During a panel in the Ice Village at the World Economic Forum in Davos, Srinivasan Seshadri, Chief Growth Officer and Global Head, Financial Services at HCLTech, explored this topic and outlined how financial services organizations can build trust in banking.
Rebuilding trust in banking
The world is becoming a less trusting place and the majority distrust something until they see evidence that it’s trustworthy. Trust can take years to build, seconds to break and forever to repair. The need for trust is amplified by the sensitivity of dealing with people’s money, which calls for prudence, diplomacy and empathy.
Following the 2008 financial crisis, distrust between the consumer and financial services institutions was at an all-time high. And, today, distrust is enhanced by six core factors: misselling, perception of profiteering, data privacy concerns, inconsistent customer experience, lack of transparency and a rise in cyberattacks.
“The need for trust is even more important in the age of banking apps and social media,” said Seshadri.
Why does trust matter?
According to Seshadri, an increased trust in banking leads to real GDP growth with increased output, improved human capital and more money in investments. In banking, trust should be viewed as an integral element.
“With more money coming in, the confidence of people improves, and this leads to trust. It’s a virtuous cycle and the glue is trust,” he said.

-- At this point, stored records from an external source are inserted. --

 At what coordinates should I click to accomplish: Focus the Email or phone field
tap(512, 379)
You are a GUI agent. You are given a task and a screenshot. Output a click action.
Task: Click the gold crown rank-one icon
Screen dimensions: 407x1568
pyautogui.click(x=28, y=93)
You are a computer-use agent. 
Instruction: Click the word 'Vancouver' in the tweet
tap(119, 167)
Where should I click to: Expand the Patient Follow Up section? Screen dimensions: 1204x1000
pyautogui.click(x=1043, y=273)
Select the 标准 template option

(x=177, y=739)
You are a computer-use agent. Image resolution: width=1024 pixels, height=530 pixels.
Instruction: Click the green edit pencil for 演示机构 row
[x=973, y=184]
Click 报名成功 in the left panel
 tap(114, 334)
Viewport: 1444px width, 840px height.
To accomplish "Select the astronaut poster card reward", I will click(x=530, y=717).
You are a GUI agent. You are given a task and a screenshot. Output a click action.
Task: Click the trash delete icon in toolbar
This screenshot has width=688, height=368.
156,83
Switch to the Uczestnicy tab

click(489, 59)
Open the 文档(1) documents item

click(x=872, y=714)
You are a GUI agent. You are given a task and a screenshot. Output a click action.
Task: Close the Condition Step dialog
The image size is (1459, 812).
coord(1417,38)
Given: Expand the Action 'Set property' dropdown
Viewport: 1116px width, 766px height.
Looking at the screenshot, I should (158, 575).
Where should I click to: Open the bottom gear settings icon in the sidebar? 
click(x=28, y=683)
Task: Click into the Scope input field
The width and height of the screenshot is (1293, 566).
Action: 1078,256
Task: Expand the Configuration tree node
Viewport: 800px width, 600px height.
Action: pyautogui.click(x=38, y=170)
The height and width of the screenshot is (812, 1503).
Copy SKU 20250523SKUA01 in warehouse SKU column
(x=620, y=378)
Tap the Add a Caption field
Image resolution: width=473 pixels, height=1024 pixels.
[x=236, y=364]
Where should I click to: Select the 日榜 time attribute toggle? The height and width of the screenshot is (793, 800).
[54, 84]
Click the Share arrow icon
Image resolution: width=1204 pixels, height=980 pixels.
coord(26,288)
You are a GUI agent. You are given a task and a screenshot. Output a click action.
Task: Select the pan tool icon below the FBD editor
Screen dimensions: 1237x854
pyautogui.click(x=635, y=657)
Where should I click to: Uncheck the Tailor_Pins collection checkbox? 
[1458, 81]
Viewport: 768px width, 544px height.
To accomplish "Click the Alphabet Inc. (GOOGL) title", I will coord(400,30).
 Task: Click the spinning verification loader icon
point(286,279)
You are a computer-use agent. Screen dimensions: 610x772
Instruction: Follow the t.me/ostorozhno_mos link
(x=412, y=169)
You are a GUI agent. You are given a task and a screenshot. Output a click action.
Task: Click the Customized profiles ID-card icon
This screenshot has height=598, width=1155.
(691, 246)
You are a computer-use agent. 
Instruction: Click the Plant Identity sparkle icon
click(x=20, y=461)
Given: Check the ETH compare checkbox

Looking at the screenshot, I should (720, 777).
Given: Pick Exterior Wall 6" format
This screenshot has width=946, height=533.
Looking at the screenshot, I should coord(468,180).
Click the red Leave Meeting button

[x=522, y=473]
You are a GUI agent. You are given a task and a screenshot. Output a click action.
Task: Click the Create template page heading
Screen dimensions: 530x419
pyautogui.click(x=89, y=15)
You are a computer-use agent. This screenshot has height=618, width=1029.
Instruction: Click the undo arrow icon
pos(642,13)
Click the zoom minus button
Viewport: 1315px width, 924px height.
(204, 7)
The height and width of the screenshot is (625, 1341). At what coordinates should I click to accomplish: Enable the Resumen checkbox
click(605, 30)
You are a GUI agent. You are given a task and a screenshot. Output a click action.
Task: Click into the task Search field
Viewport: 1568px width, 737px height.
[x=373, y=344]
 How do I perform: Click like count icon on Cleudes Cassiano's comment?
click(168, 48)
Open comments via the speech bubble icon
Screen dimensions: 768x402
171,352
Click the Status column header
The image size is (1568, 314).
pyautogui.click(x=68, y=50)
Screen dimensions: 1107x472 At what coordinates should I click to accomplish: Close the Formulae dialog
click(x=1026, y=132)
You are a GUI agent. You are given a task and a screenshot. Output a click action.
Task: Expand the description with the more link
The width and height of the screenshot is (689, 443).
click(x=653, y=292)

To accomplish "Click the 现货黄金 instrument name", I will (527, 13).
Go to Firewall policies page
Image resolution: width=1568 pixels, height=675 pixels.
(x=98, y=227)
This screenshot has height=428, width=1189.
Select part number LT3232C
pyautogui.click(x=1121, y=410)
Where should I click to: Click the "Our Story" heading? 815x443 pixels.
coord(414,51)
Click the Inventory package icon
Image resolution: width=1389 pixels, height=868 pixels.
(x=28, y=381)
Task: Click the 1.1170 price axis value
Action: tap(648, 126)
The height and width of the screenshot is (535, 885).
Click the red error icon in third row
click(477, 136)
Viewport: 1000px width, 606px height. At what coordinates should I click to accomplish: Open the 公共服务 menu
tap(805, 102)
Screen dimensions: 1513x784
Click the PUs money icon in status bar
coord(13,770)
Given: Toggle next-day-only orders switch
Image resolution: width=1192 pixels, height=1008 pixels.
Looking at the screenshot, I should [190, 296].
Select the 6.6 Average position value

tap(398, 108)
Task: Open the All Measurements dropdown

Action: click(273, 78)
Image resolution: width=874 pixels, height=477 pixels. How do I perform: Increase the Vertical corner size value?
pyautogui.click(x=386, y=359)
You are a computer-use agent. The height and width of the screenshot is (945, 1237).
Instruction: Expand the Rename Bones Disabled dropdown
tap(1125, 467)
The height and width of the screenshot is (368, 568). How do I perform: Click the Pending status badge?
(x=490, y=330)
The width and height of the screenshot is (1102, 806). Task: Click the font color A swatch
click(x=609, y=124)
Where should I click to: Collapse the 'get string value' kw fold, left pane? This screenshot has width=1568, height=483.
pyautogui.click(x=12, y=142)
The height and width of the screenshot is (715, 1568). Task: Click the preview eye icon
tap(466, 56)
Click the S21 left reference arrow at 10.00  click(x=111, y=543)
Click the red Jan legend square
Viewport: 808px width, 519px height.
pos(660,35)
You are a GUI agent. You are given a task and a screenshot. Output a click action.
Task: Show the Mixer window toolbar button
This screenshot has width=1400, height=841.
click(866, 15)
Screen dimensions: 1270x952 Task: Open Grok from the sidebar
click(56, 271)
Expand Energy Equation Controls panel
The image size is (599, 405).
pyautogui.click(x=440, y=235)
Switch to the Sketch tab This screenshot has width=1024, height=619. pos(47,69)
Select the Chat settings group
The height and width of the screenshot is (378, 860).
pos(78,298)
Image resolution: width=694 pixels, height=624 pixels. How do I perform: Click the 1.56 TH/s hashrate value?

Jayee Koffey, Senior Executive Vice President, Global Head of Enterprise Execution and Chief Corporate Affairs Officer at BNY Mellon, added: “Resilience should be a cornerstone of financial services. Resilience feeds trust. Without trust there is no vibrant or sustainable financial ecosystem.”
For Subhashini Chandran, Vice President, Social Impact, Asia Pacific at the Mastercard Center for Inclusive Growth, trust is the starting point for getting the unbanked engaged and included in the financial ecosystem.
Tech driving change
Technology has driven significant changes in financial services and the industry is often the first to adopt the latest emerging technologies. However, Seshadri advised that “trust through technology done well is more important than chasing the next big thing.”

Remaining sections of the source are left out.